Here are some quirky truths I wrote 10 years ago about a cross-cultural acquisition. Most still hold true. 

 + All those people who think said something awful,obtuse and insensitive
   are thinking that YOU said something awful, obtuse and insensitive. 

 + Geographic distance breeds paranoia and huge cartoon like distortions.
    Everybody becomes a walking stereotype.

 + We are all new to virtual hallways. We don't know how to find them.  We   
    need the informal hallways where people gossip, try out ideas and blow off 
    steam. Chance bumping into one another helps a company grow. Provides 
    informal resolution of conflict and allows ideas to develop. How do we do 
    that virtually

 + Working across culturally different companies makes people feel 
    incompetent and lonely more than we want to admit. Alliances are made to    
    help people feel secure rather than do hard work. 

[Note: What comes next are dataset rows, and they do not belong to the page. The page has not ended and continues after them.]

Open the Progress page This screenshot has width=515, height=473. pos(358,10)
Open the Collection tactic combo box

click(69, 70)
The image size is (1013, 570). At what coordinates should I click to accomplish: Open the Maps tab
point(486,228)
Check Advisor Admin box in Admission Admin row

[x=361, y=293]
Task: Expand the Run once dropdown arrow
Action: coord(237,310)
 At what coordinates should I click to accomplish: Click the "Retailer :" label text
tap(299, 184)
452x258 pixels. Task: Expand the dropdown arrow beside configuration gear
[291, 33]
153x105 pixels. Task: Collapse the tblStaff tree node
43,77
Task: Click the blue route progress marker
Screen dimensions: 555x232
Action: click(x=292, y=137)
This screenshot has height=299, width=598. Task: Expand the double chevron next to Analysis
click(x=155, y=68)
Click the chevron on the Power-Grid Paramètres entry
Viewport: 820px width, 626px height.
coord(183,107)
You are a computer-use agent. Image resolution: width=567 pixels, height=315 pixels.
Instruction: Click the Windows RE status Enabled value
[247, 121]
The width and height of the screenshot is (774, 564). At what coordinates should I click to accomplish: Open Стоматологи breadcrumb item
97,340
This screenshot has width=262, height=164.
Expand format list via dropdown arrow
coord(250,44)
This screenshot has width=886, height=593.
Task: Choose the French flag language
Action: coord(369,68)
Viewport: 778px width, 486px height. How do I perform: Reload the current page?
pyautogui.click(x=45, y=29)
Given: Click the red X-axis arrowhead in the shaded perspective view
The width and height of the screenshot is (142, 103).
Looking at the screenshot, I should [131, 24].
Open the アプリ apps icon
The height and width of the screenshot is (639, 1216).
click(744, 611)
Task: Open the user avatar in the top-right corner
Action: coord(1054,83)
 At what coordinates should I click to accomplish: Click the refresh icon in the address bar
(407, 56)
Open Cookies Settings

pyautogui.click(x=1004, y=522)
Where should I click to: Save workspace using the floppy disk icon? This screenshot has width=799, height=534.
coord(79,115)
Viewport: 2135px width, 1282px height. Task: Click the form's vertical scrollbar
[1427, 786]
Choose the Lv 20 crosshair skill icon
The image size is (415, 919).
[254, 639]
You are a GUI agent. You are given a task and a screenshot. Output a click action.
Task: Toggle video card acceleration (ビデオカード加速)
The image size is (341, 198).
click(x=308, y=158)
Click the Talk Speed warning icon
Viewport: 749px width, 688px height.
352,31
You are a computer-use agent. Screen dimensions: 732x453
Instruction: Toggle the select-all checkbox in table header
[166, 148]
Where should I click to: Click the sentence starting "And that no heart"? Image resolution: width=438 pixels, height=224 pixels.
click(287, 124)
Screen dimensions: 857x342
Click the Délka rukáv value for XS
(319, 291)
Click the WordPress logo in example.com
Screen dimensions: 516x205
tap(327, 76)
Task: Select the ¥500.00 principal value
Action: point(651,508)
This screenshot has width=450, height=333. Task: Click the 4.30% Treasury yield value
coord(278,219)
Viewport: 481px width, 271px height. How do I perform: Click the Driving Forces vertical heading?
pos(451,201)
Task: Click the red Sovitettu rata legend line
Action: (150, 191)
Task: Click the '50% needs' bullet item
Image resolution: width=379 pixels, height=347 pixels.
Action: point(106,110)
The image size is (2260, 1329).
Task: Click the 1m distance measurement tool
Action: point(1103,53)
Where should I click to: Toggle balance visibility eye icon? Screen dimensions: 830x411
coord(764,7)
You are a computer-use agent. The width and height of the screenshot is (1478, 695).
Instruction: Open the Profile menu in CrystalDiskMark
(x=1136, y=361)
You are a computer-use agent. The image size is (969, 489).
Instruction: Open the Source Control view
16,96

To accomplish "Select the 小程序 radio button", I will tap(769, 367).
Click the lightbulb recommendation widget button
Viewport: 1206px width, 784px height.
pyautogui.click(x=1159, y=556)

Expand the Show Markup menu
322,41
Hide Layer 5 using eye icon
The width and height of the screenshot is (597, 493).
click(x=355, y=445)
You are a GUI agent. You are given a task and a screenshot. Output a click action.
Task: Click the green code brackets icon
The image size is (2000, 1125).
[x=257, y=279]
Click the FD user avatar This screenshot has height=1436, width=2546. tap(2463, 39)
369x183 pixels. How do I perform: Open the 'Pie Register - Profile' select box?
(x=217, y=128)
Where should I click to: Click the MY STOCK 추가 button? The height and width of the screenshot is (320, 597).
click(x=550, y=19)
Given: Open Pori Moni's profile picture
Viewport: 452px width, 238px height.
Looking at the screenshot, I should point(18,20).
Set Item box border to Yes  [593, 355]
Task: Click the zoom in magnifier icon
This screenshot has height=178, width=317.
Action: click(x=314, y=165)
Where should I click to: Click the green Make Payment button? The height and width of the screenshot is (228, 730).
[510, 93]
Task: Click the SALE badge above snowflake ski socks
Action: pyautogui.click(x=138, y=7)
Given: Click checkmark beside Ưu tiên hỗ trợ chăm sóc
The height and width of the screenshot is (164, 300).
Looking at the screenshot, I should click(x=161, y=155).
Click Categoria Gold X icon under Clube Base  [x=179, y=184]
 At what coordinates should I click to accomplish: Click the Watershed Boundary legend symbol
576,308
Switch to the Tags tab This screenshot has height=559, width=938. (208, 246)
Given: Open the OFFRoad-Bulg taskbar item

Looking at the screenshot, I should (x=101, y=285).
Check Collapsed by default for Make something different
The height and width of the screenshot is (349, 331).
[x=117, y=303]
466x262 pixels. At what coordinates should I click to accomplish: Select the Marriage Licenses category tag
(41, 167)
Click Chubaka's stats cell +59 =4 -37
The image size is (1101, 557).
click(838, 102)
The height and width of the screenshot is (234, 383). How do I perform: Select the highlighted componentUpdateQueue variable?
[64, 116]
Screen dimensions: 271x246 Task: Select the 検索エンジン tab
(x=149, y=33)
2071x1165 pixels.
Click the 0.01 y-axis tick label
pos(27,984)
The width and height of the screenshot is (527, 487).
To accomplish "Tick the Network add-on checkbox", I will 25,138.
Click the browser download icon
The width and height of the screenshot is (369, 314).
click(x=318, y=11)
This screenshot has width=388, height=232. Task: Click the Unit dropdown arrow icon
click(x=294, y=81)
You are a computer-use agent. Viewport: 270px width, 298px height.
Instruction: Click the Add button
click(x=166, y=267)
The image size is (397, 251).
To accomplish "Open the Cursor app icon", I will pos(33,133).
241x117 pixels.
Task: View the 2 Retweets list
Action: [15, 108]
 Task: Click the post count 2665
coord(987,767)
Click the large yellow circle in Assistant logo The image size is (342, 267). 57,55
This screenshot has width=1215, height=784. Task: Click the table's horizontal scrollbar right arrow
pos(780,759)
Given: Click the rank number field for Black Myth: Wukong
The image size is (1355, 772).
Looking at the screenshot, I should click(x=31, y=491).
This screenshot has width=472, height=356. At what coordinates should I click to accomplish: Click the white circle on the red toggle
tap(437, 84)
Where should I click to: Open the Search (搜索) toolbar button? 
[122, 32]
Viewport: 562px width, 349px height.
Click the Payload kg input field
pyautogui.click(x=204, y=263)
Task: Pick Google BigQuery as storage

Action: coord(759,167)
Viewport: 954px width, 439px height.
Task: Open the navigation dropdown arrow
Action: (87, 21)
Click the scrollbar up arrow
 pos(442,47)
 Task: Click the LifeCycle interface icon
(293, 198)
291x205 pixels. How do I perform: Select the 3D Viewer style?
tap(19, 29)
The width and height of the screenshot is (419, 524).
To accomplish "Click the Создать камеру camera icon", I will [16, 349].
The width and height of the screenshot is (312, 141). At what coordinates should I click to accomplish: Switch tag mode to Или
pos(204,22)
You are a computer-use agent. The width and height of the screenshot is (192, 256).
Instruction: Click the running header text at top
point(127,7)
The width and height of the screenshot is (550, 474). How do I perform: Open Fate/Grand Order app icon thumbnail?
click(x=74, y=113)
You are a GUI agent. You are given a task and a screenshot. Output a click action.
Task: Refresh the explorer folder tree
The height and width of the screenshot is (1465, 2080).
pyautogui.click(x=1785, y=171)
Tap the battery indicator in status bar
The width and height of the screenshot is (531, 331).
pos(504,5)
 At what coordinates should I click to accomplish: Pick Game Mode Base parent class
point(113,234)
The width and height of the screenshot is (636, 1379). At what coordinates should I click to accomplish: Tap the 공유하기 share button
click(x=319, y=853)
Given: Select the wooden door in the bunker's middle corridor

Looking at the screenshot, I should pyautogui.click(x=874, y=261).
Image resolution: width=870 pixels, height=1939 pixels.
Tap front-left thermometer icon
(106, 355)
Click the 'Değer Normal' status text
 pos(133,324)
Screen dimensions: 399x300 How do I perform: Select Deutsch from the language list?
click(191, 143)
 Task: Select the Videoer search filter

 + Habits win.  We all fall for familiarity

 + Differences are both enriching and exhausting

 + Jet lag has more impact then we admit. Bad decisions, foggy meetings, 
       volatile reactions when bodies are present and brains are sound asleep.

 + Having more than one office means you have no home base and if you            
    do you shouldn't.  Homelessness is neutral space to lead from. 

 +We're all homesick for our own culture, our own habits, our own comfort in 
   our familiar ways.  Some people know it and show it.  Some hide it by 
   becoming over assimilated.

+ Compassion and good will are a discipline not a feeling.
   It is this discipline that makes acquisitions work and pay off.